- [EXTRACT]
┏━━
For each benthic response variable, BRTs were first fitted using the full dataset and then, to evaluate potential human-induced decoupling, separately to inhabited and uninhabited datasets (sensu Williams et al. 2015a). For all fitted models, we assessed the relative strengths of abiotic and grazing predictors by extracting the gbm measure of relative importance, which is scaled between 0% (weak influence) and 100% (strong influence). Additionally, relationships between the reef-builder index and predictors were visualized using partial dependency plots that show the fitted function while holding the effect of other predictors at their mean (Elith et al. 2008). Uncertainty in relative importance estimates and model predictions was quantified using bootstrapped 95% confidence intervals (Leathwick et al. 2006). Relative model performance was assessed by estimating the overall deviance explained and mean predictive deviance for each optimal model. Interactions between predictors were estimated using the gbm.interactions function in the dismo package (Hijmans et al. 2017), and we accounted for spatial autocorrelation using autocovariates to capture correlations in values between neighboring sites (Crase et al. 2012) (Supplementary Material 3).

All analyses were performed using R version 3.4.1 (R Development Core Team 2017), BRTs were fitted with the gbm (Ridgeway 2017) and dismo (Hijmans et al. 2017) packages, and we provide our data and code at an open-source repository (https://github.com/baumlab/Robinson-etal-2018-CoralReefs).
┗━━
- [GOALS]
1 – Mark each statement about the boosted regression tree methods passage as yes or no depending on whether the passage supports it, and quote the words that decide it.
(a) The relative importance measure runs from 0% to 100%.
(b) Confidence intervals were produced with Bayesian methods.
(c) The analyses used R version 3.5.
2 – Continue the boosted regression tree methods passage from its last sentence.

- [COLLECTED DATA]
┏━━
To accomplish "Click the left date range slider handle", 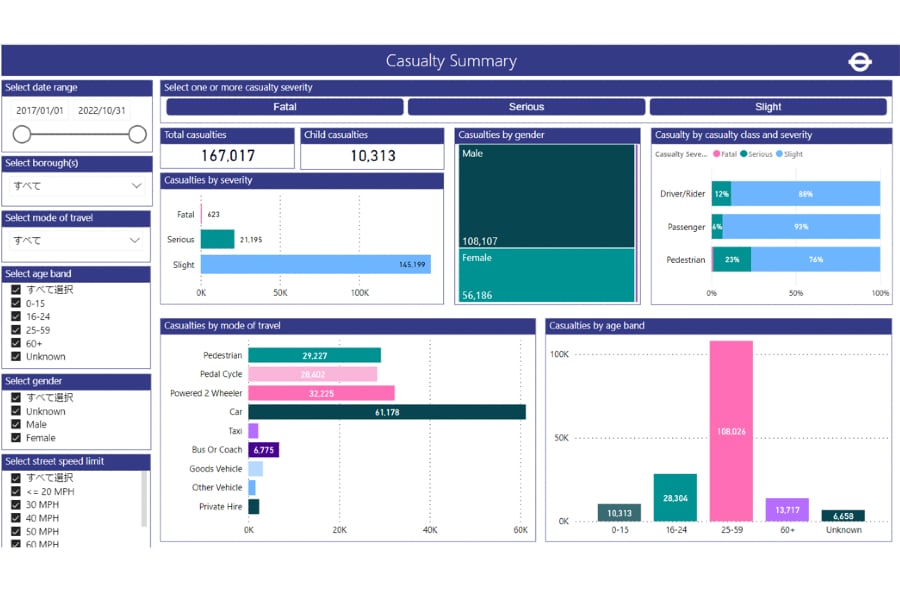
┗━━
- [ANSWERS TO THE EXERCISES]
1 –
(a) Yes: "scaled between 0% (weak influence) and 100% (strong influence)"
(b) No: "bootstrapped 95% confidence intervals"
(c) No: "All analyses were performed using R version 3.4.1"

2 –
Results

At 1566 sites across 34 islands and atolls spanning ~ 43° latitude by ~ 61° longitude, reef benthic states ranged from calcifier-dominated (219 sites (13.98%) at 20 islands; i.e., > 50% calcifying cover; 0.03 < reef-builder index < 2.06) to algal-dominated (1129 sites (72.09%) at 32 islands; i.e., > 50% fleshy algal cover; − 3 < reef-builder index < − 0.01) (Supplementary Material 2, Table A1). The remaining 13.9% of sites were dominated by neither hard coral nor fleshy algae, but rather by calciferous Halimeda algae, soft corals, sediment and unclassified material. Calcifiers typically occupied much less space than fleshy algae (median cover: calcified = 16.7%; algal = 67.3%), such that six islands in Hawaii (43% of all islands in this region) and seven islands in the Marianas (54% of all islands in this region) lacked any calcifier-dominated sites. In contrast, algal-dominated sites occurred on every island, rendering this the more common state across the Pacific (Fig. 1). Among algal-dominated sites, macroalgal-dominated reefs were rare (1.3% of sites with > 50% macroalgal cover) and, as such, negative reef-builder index values were largely representative of high turf cover reefs (Fig. A6).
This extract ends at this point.